Here's the thing: lawyers have options. Harvey exists, purpose-built for legal work, SOC 2 Type II certified, never trains on client data, with Intapp integration for privilege protection baked in. Enterprise tiers of every major AI platform offer data isolation. Custom-built secure tools exist for firms that want total control.

Lawyers will figure this out. They always do. That's literally their job.

The real risk is somewhere else entirely.

Your Client Went Home Tonight and Asked ChatGPT About Their Case

Think about this. Your client just left your office. They're anxious. They have questions they forgot to ask. It's 11pm and they're not going to call you. So they open ChatGPT, or Claude, or Gemini, and they type: "I'm being investigated for securities fraud and my lawyer says..."

That conversation is now potentially discoverable by the other side.

And unlike the lawyer, the client has no idea. Nobody told them. Nobody gave them an alternative. Nobody said, "Hey, whatever you do, don't talk to a consumer AI about your case."
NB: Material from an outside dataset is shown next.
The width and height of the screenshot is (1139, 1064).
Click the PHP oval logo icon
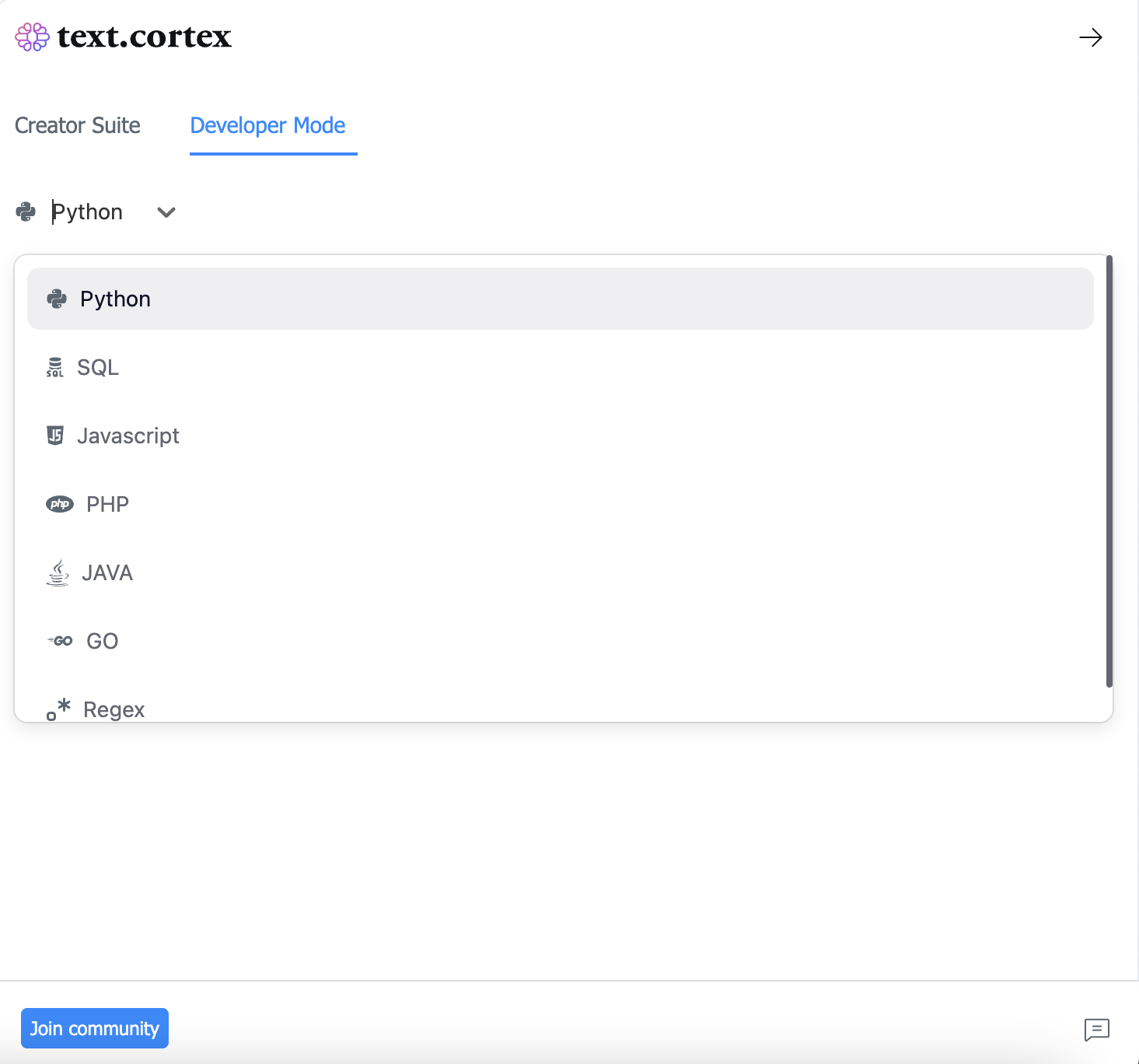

This is the gap nobody is writing about.

Judge Rakoff was explicit: privilege requires "a trusting human relationship," and no such relationship "exists, or could exist, between an AI user and a platform such as Claude." The consumer-tier privacy policies of these platforms allow your prompts to be used for training. That's a disclosure. And disclosure kills privilege.

A Word of Caution

Whether privilege is ultimately waived in any given situation will still depend on the specific facts, the tool's terms of service, the jurisdiction, and how the materials were created and used. Heppner is a trial court opinion in the Southern District of New York. It is not binding precedent elsewhere, and reasonable jurists may reach different conclusions on different facts.

That said, the reasoning is persuasive, the trend line is clear, and firms that wait for appellate clarity are gambling with their clients' exposure in the meantime.

The Split Makes It Worse

The same week as Heppner, the Eastern District of Michigan decided Warner v. Gilbarco and went the other direction. That court ruled that AI-assisted litigation materials were protected under work-product doctrine, reasoning that AI tools are "tools, not persons," no different from a word processor or a legal research database.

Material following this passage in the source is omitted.